Excerpt to read =>
And yet there is the undercurrent that if you act a certain way, speak a certain way, carry out the various traditional rituals a certain way, there is greater “beauty and dignity” in your actions. Does this make those rituals more sacred? If so, then a slippery slope appears, wherein material and aesthetic aspects of a ritual regulate its spiritual value. A humble little clapboard church is not as close to God as a richly decorated cathedral. God can’t hear the prayers of Africans worshipping in their local dialect as well as if they phonetically mumbled in latin, even if those who pray don’t understand the actual words they are speaking.

Religious leaders, I presume, would be the first to say, “Tut, tut, nay, nay, it matters not what language you speak; God hears what is in your heart.” And yet traditional, officially sanctioned language somehow has more “beauty and dignity” and is therefore somehow a little closer to the sacred. Seems to me the religious powers that be want to have it both ways.

I could stop there, but I should put in a disclaimer. I don’t practice any particular officially sanctioned religious ritual (except of course playing jazz), and so my concern is not really with whatever church groups want to do behind their closed doors. My concern is more with what human activities are deemed to express “beauty and dignity.” I’m all for beauty and dignity, we need more of that. If praying in traditional latin somehow had a ripple effect, spreading beauty and dignity out into society, then I might be less critical of all those official church blowhards. But I don’t think it does.

[Pixel coordinate grounding data]
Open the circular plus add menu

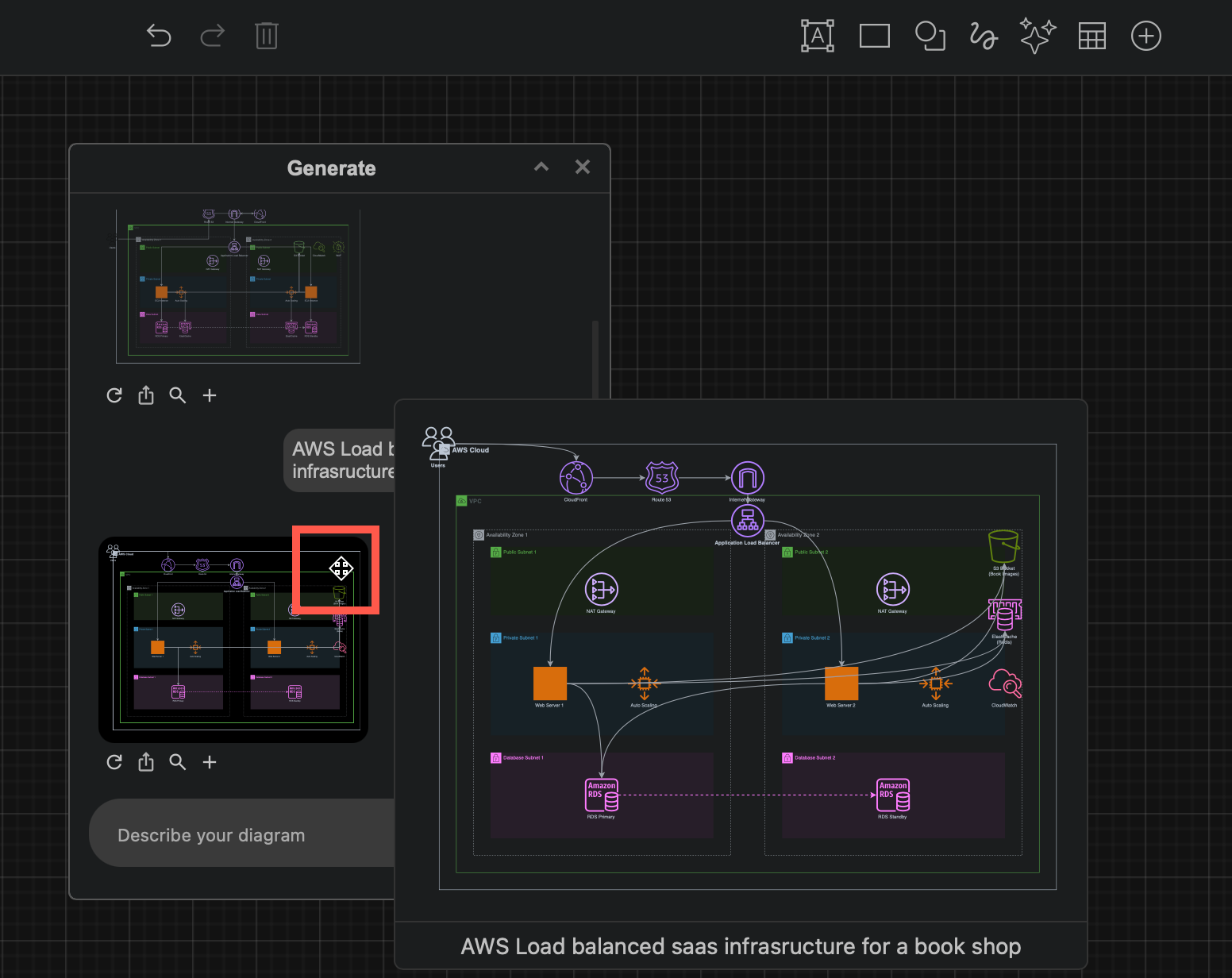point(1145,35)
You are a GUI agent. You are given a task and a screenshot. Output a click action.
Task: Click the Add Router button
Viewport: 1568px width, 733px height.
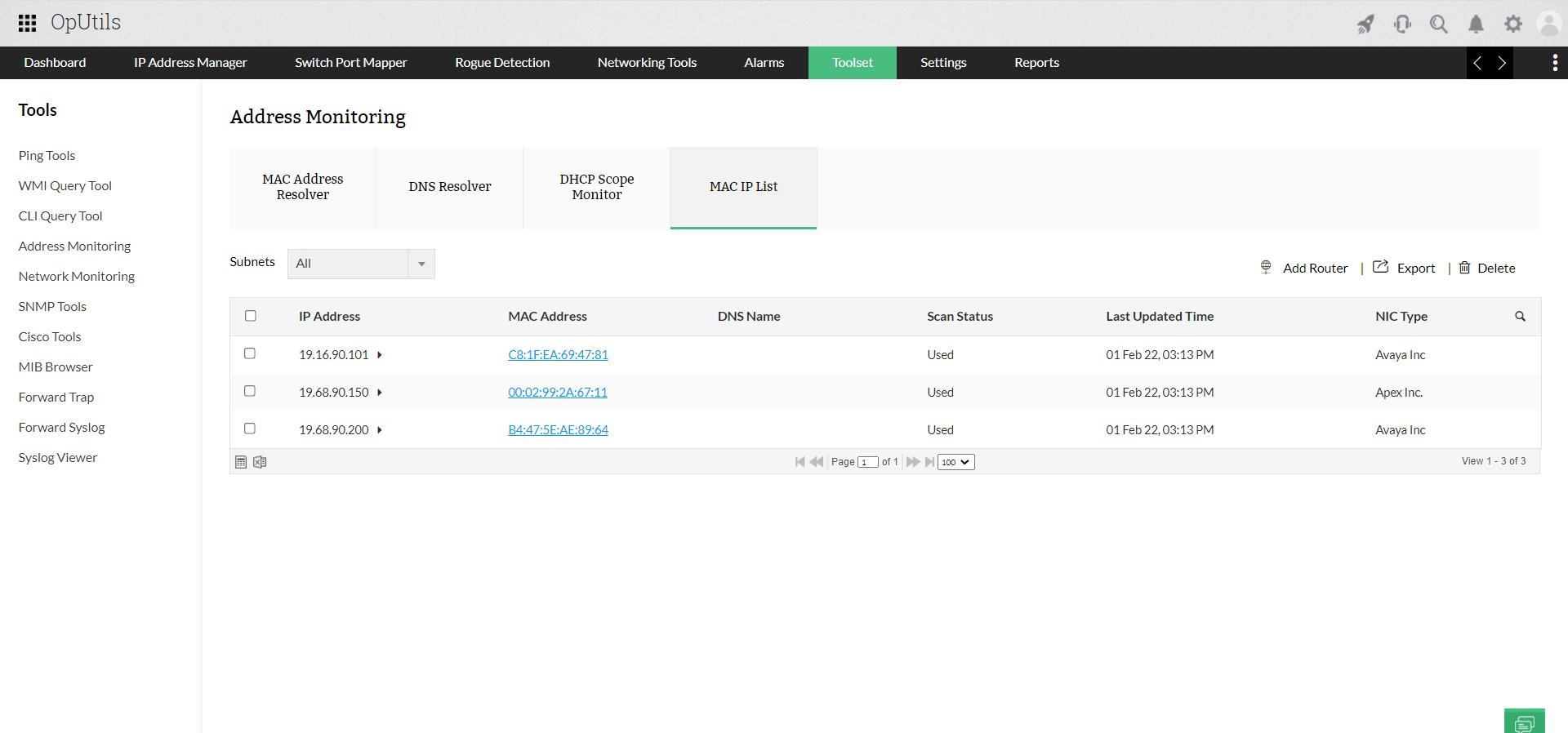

What to do =>
Answer these questions using the excerpt on ritual and "beauty and dignity" above the records.
(a) What building is set against a richly decorated cathedral?
(b) What does the writer presume religious leaders would be the first to say about language in prayer?
(c) What does the writer name as the one exception to not practicing any officially sanctioned religious ritual?

Answer to this task =>
(a) A humble little clapboard church.
(b) That it matters not what language you speak, because God hears what is in your heart.
(c) Playing jazz.